A unique hurdle in the development of therapies for BCBMs is the presence of the blood-brain barrier (BBB), a tight layer of endothelial cells and astrocyte foot processes that acts as a selective barrier to the diffusion of systemic therapies.[6] The BBB is also characterized by the presence of drug efflux mechanisms, such as P-glycoprotein, a multidrug transporter.[7] Good penetration across the BBB is not always necessary for CNS activity, as the therapeutic effect is also dependent on other properties of the drug and the inherent sensitivity of the tumor.[8] Intrathecal drug administration may represent a direct route into the CNS, although such an approach would have to be combined with systemic administration, especially in the common setting of concurrent extracranial disease. In addition, in the case of deep intraparenchymal metastases, it is not clear whether intrathecal approaches would lead to adequate drug penetration.

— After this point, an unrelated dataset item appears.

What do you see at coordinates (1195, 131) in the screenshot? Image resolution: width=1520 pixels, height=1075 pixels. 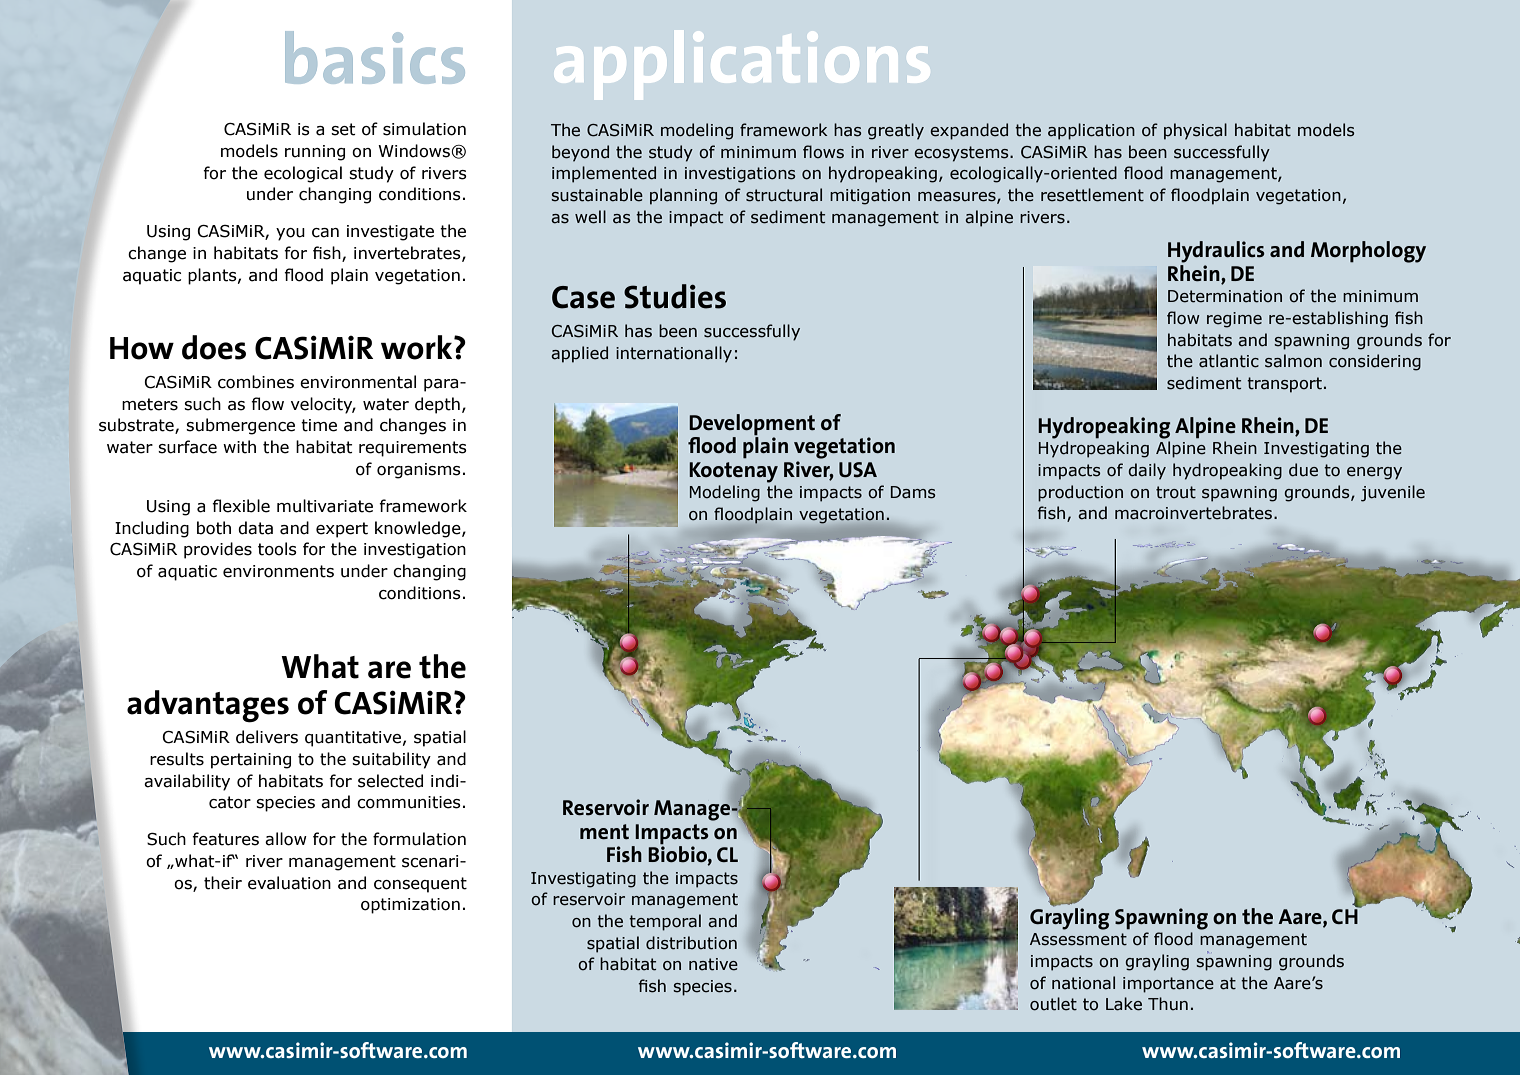 I see `physical` at bounding box center [1195, 131].
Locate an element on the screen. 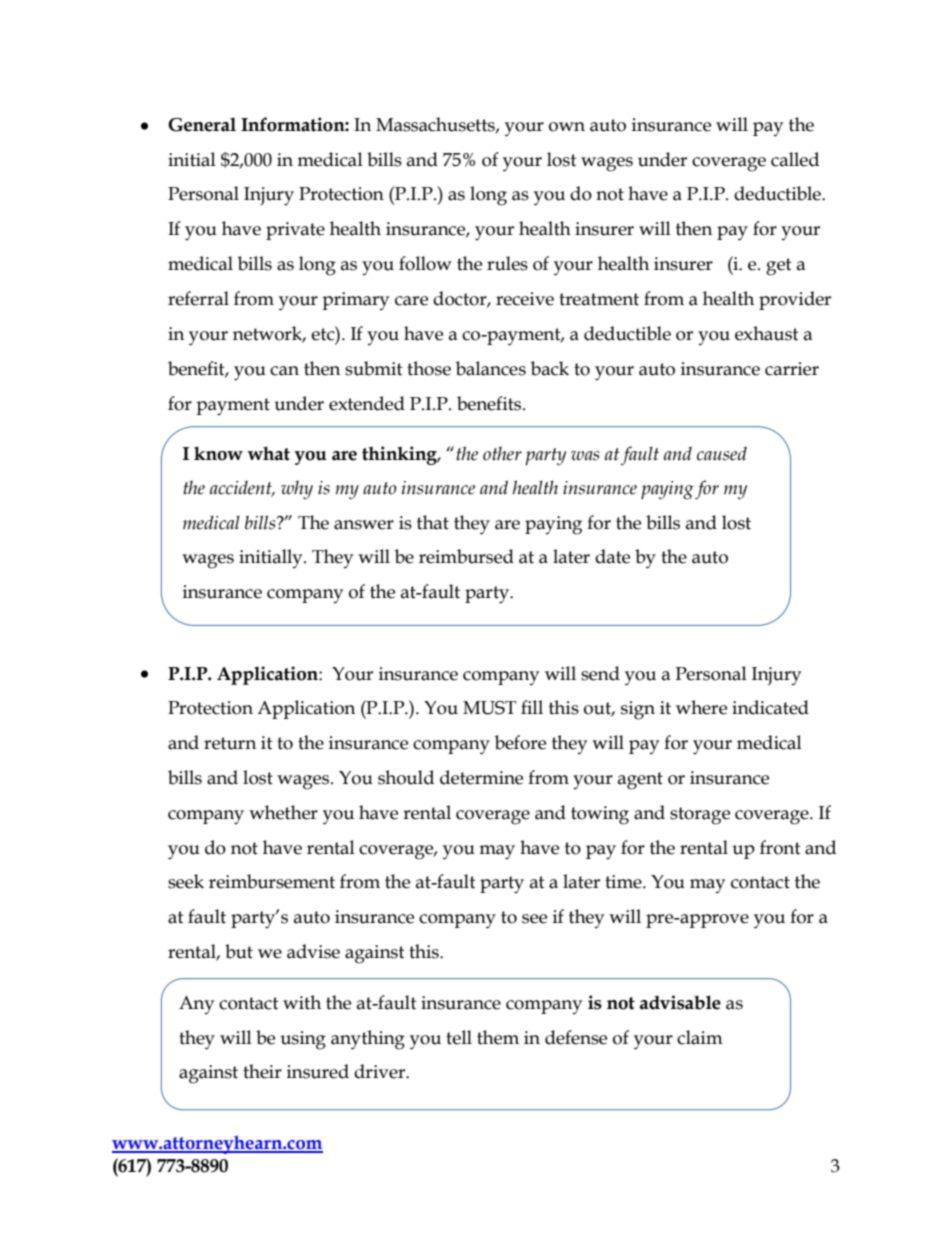  them is located at coordinates (498, 1037).
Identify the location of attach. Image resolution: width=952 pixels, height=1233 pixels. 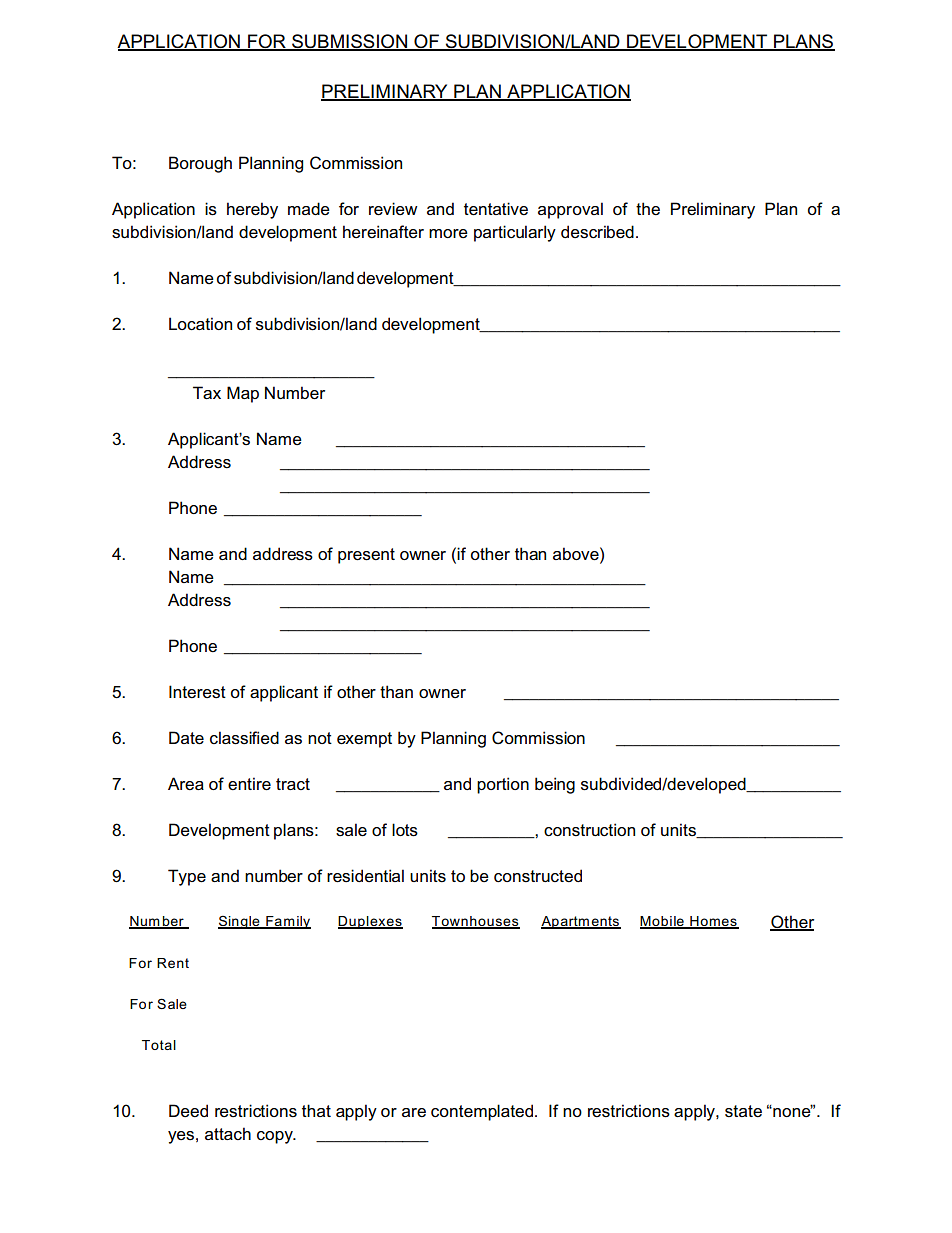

Another challenge facing patients with BCBMs is that CNS recurrence typically occurs in the setting of failure of systemic treatment. Likely explanations for this include de novo resistance; acquired resistance to prior systemic treatment and radiotherapy; and an inability to penetrate the BBB, resulting in low CNS drug levels. While the intrinsic sensitivity of tumor cells to the pharmacologic agent is likely the most important determinant of therapeutic success, potential areas for development of treatment for BCBMs may include improving BBB penetration by disrupting the blood-tumor barrier or developing therapies capable of permeating the CNS, and evaluating novel therapies earlier in the treatment trajectory, rather than in a heavily pretreated setting.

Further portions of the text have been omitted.